Extracted records:
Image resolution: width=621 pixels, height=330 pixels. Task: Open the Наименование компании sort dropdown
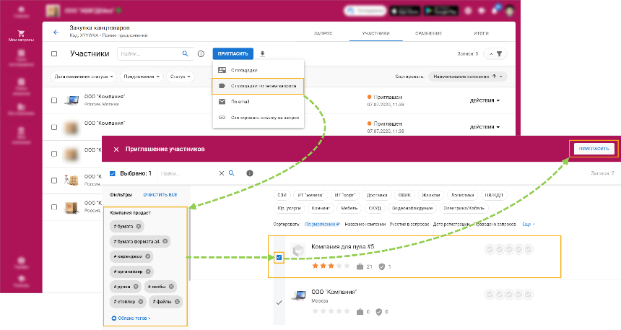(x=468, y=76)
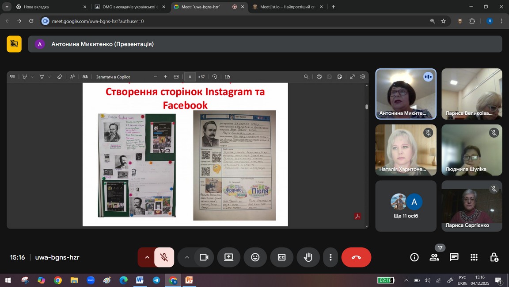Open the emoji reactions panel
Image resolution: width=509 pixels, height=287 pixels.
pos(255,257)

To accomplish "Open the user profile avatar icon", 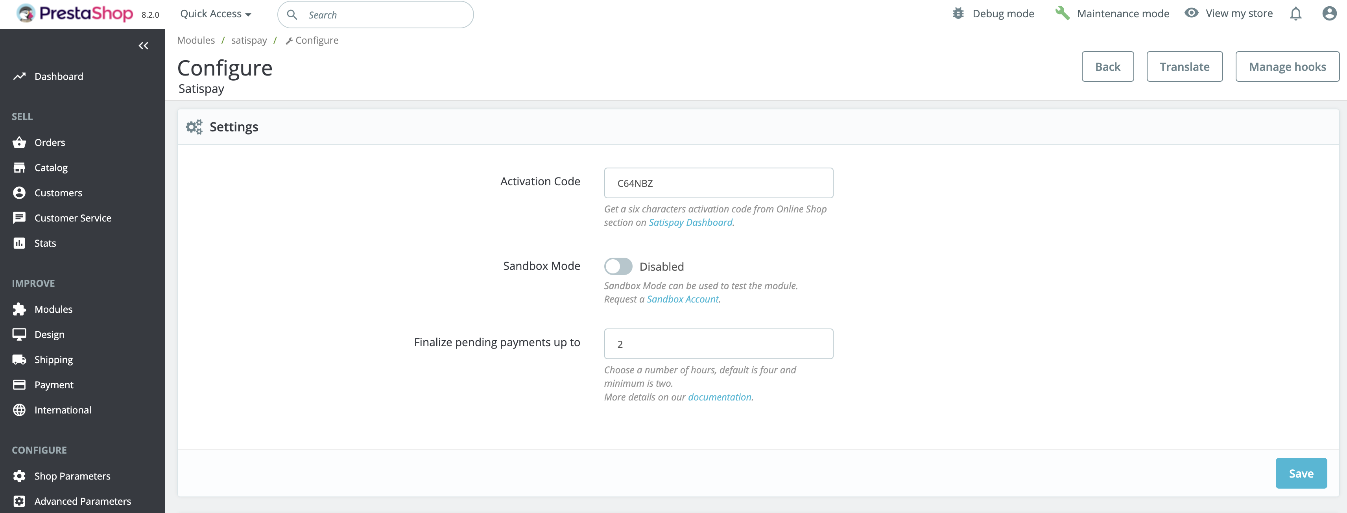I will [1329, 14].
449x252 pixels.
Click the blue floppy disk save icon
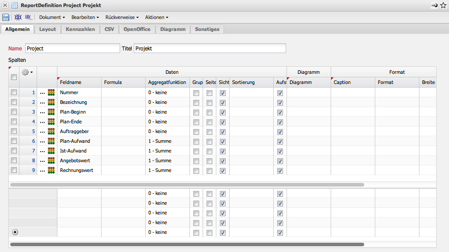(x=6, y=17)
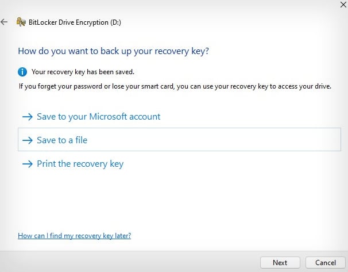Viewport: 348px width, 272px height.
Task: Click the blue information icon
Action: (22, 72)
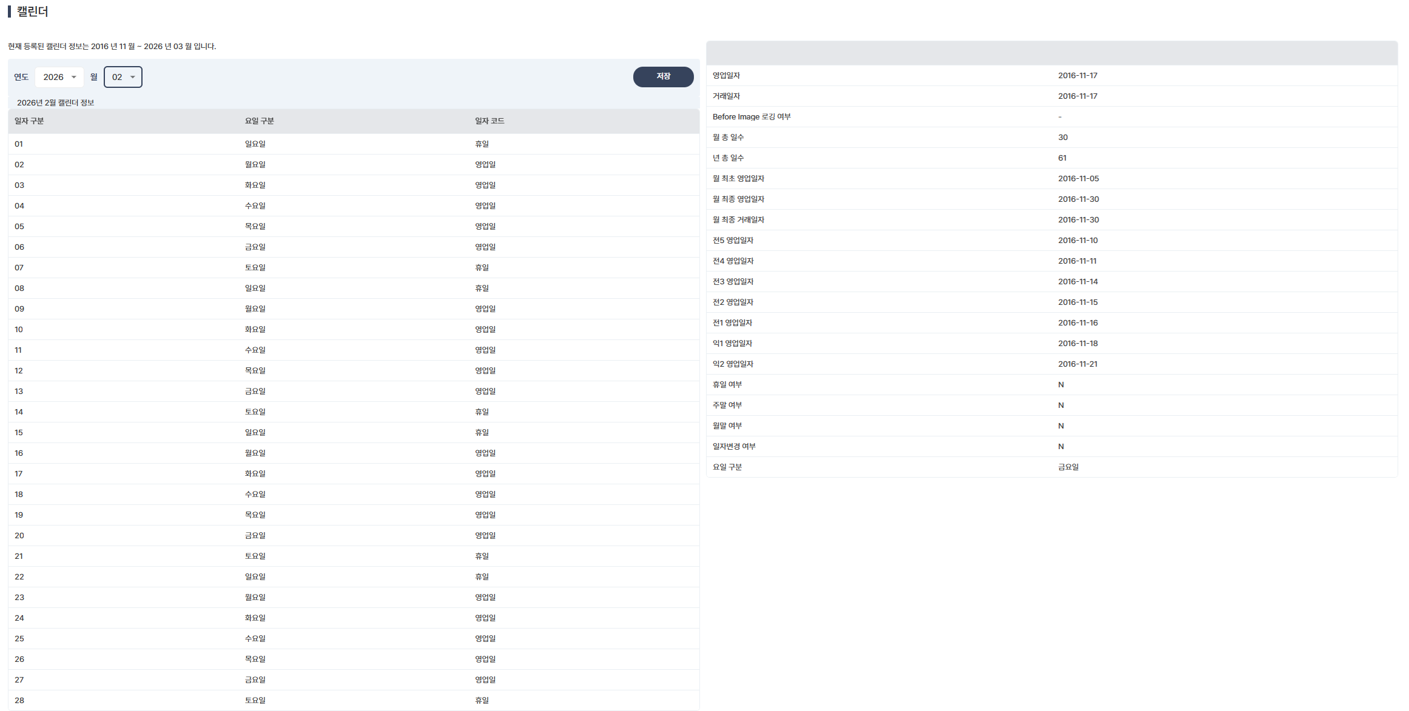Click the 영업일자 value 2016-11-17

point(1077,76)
...
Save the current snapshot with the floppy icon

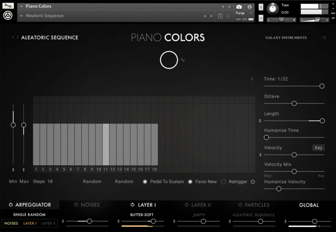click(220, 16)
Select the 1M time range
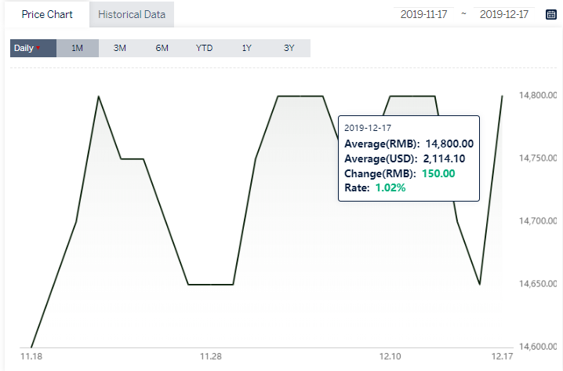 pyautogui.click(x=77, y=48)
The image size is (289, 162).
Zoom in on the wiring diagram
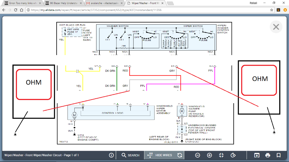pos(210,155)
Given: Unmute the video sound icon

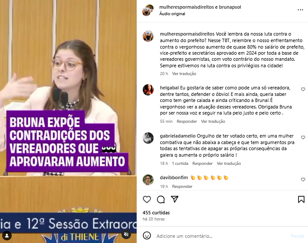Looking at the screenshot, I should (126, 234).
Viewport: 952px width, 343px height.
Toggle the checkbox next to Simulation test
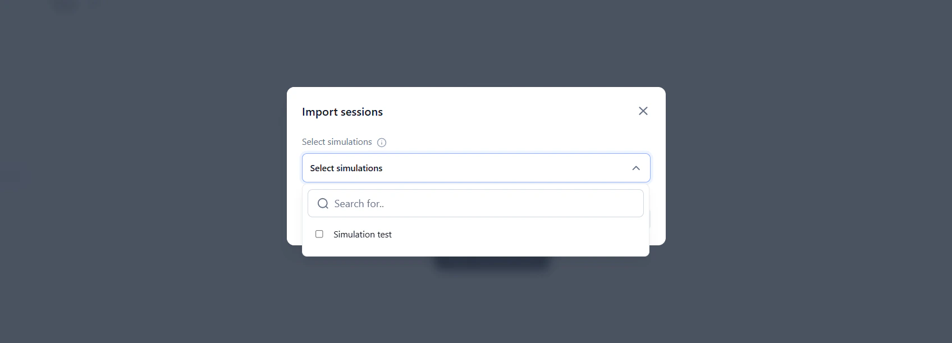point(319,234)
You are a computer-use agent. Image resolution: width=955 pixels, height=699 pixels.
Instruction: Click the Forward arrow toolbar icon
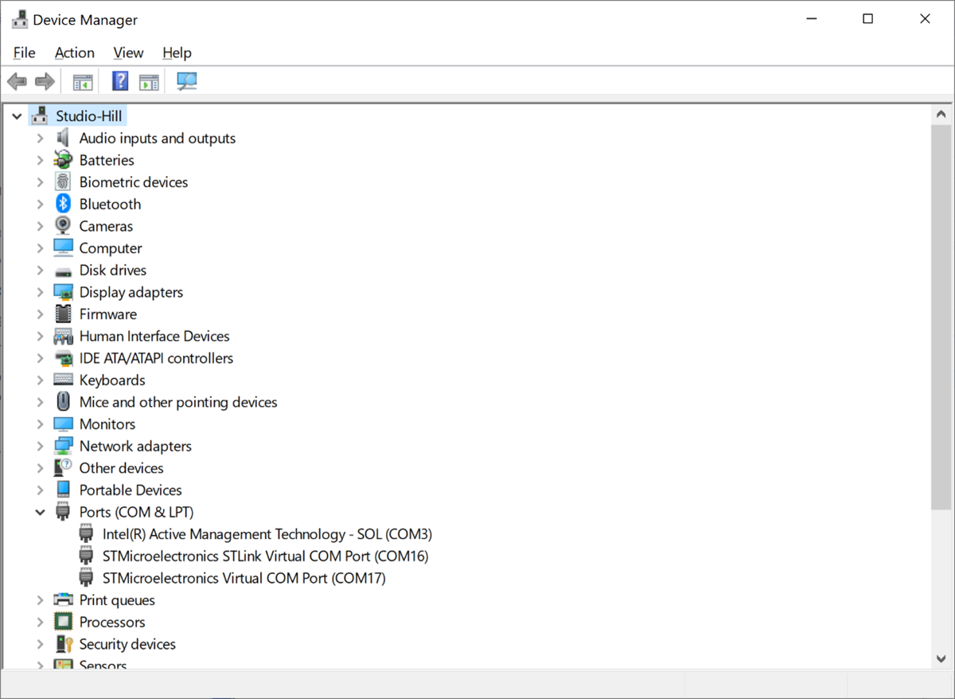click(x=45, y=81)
...
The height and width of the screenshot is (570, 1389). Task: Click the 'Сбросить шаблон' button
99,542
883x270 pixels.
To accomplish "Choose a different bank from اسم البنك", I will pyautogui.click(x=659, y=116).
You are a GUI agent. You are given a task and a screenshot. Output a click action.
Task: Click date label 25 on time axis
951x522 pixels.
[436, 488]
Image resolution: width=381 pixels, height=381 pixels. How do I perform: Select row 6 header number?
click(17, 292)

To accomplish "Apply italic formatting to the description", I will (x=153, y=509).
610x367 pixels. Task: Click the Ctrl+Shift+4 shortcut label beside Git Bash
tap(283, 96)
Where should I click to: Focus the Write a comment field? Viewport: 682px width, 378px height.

- _TASK OBJECTIVE_: Reproduce the rows from the line containing "You are a computer-use" down to the line containing "click(x=45, y=81)", changing "Forward arrow" to "Back arrow" and leaving everything else the same. Omit the pictures from your answer.

- _TASK ANSWER_:
You are a computer-use agent. Image resolution: width=955 pixels, height=699 pixels.
Instruction: Click the Back arrow toolbar icon
click(x=45, y=81)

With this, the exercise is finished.